The way that you set a value to null (“is empty”) in bubble is to “make changes” or “set state” (depending upon whether the thing is (1) in the database or (2) a local variable (“custom state”)) is to leave its right hand side empty.

This does actually create a situation that breaks the metaphor typically used by the Issue Checker. In the case of setting something to null the Issue Checker simply has to assume that you meant to do that.

In case it’s not clear what I’m going on about: Both of these are valid and will not throw an issue:

  1. Make changes to a thing > Some thing > change field SomeTextField = “some text”
  2. Make changes to a thing > Some thing > change field SomeTextField =

Neither of these represents an error. #1 sets the field to a new text value. #2 sets the field to a null value (which Bubble calls “is empty”… which sometimes drives me bonkers, but what are you gonna do?)

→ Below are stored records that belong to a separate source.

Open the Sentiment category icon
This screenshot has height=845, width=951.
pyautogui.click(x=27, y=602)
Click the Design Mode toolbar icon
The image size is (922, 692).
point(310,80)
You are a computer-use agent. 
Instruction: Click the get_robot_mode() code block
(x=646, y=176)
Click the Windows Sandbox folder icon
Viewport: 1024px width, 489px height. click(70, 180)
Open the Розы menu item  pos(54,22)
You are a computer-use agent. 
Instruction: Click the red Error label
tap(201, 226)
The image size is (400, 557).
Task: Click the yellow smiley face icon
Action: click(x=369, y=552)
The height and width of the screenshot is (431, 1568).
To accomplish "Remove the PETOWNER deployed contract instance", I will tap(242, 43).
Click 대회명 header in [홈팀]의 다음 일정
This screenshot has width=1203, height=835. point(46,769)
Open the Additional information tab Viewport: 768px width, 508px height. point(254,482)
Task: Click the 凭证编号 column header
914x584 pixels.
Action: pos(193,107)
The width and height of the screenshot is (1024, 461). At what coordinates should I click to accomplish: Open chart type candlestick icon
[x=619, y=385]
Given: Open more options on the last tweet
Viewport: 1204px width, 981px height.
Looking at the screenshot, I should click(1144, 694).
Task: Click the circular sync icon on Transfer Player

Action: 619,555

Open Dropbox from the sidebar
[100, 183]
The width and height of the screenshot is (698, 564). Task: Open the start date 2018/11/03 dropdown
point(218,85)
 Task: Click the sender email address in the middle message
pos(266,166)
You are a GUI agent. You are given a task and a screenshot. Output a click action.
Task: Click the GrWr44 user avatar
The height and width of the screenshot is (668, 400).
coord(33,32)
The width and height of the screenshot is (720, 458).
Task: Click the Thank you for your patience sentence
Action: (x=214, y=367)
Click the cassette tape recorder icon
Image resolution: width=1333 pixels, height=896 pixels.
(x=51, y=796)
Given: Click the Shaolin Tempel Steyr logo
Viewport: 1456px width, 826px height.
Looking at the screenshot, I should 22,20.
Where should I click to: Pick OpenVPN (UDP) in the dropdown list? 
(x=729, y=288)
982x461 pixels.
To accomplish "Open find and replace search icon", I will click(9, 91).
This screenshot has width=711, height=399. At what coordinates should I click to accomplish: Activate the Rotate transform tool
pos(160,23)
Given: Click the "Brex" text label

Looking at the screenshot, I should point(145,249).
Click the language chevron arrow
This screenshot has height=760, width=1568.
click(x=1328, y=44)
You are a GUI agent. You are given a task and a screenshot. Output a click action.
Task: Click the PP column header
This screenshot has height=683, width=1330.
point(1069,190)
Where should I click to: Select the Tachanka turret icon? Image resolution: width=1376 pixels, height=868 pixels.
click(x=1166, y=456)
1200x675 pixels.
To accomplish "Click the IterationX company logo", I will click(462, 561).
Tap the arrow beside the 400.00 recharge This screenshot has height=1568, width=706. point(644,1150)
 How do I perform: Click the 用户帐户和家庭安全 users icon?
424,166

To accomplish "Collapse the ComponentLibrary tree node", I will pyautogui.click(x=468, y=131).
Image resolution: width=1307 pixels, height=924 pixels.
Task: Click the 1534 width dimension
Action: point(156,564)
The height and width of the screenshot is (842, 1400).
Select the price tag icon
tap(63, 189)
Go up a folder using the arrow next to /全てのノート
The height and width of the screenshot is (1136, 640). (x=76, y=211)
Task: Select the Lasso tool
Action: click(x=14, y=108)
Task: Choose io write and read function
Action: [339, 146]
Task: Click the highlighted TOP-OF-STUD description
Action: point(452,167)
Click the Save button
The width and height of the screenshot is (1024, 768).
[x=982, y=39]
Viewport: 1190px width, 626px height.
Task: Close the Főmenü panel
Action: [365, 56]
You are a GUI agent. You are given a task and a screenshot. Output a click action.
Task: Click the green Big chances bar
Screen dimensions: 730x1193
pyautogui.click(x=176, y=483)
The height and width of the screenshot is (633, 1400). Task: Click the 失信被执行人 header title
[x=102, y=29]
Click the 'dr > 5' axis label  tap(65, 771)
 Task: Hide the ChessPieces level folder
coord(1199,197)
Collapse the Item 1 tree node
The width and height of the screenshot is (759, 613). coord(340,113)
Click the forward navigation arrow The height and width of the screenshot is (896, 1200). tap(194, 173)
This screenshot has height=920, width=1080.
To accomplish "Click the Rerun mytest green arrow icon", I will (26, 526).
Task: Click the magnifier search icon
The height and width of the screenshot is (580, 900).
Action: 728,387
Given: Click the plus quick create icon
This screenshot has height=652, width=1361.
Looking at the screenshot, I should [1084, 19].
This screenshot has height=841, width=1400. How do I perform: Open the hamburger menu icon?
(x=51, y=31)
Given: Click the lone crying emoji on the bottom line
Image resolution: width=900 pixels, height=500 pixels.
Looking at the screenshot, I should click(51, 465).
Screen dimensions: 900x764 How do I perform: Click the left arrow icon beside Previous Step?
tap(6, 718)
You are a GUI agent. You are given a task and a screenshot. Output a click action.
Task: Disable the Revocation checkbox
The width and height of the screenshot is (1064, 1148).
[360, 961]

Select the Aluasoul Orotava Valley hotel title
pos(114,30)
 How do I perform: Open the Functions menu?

If we were on the Conditional tab of an element and we created a new condition and left the “When” field blank, however, the Issue Checker would of course throw an issue and nag us about it. (“Don’t forget to tell us when we should show this conditional state”)

Thanks, Nigel.

I went ahead and did the log table, and it helped me identify two bugs in Bubble.
See this post if you’re interested: Is the Debugger buggy?